Lanthanum (3 mol%) was impregnated in 10A2B and γ-Al2O3 using an aqueous solution of La(NO3)3 (Wako Pure Chemicals), followed by drying and calcination at 600 °C for 3 h in air. It is known that the addition of La stabilizes γ-Al2O3 against phase transformation to α-Al2O3 [23–25]. Fe-10A2B was produced similarly to 10A2B using H3BO3, Fe(NO3)3 (Wako Pure Chemicals) and Boehmit. Solid solutions of CeO2-ZrO2 in the ratios 1:9 and 4:6 M were prepared as reference media by coprecipitation method. To aqueous solutions containing Ce(NO3)3 and ZrO(NO3)2 (Wako Pure Chemicals), a 12% NH3 solution was added with vigorous stirring until pH reached 10. The precipitates were washed with water, dried and calcined at 700 °C for 3 h to form single-phase solid solutions with tetragonal structure similar to fluorite (see Fig. S1 in Electronic Additive (ESM)). For the upper and lower layers of two-layer honeycomb catalysts, compounds prepared with a CeO2:ZrO2-M ratio of 1:9 or 4:6 were used. In order to meet the stringent emission regulations of modern automobiles, efficient exhaust after-treatment systems are required. In gasoline-powered vehicles, three-way catalytic converters (TWCs) predominate because they allow the conversion of unburned hydrocarbons (HC), carbon monoxide (CO) and nitrogen oxides (NOx) when the engine is running stoichiometric [1,2]. Modern TWCs consist of active metals (Pt, Rh and) and promoters (Ceria zirconia) on an alumina support.

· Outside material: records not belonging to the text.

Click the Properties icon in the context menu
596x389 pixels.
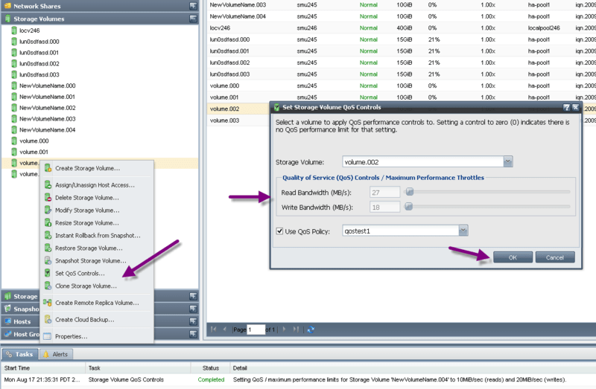coord(48,337)
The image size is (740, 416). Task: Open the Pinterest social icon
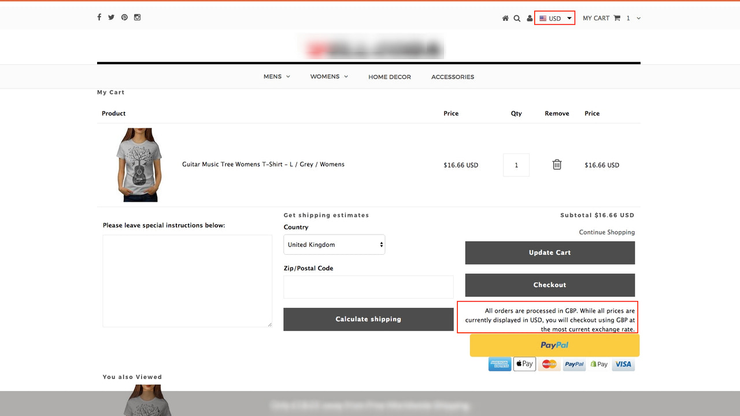tap(124, 17)
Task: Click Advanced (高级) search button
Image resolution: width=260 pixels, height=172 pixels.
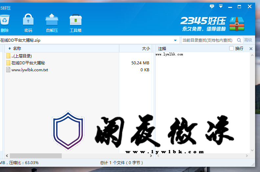Action: pyautogui.click(x=248, y=40)
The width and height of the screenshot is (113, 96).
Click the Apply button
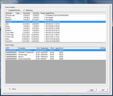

Nanocrystalline cerium oxide serves as an oxygen storage material to cushion lean engine variations [2,3,4]. The effect of carrier material on TWC performance was investigated with single-layer honeycomb catalysts (type A). Figure 3 shows the catalytic extinction curves of the stoichiometrically simulated gas mixture (A/F = 14.6) for honeycomb catalysts containing/10A2B or/γ-Al2O3. Both catalysts showed very similar light extinction curves for CO, C3H6 and NO. To compare their differences, Table 2 lists the light extinction temperatures (T50), which were defined as the temperature at which the conversion of each gas species reaches 50%, and the apparent conversion at 400 °C (η 400) used to evaluate performance after the extinction temperature. T50 values for/10A2B were 6-8°C higher than those of /γ-Al2O3 for each gas species. However, the former achieved η400 values 3 to 4 % higher than the latter, with CO and C3H6 being particularly close to the complete distance. It can be emphasized that the differences of η,400 values are too small to be correlated with catalytic activity. However, the difference in η 400 values between/10A2B and/Al2O3 is reproducible and corresponds to the activity trend of the two-layer honeycomb catalysts described in the next section. Indeed, the η400 value is considered a measure of activity after shutdown, which is a very important feature given the strict exhaust gas regulations. Catalytic light extinction curves of CO-C3H6-H2-NO-O2-H2O-N2 and NH3/N2O via single-layer honeycomb catalysts (type C, mode I) at A/F = 14.

Dotted lines/CeO2-ZrO2. 20°C min−1 temperature ramp NOx sensors are extremely expensive and are typically only used when a compression-ignition engine is equipped with a selective catalytic converter (SCR) or NOx absorber in a feedback system.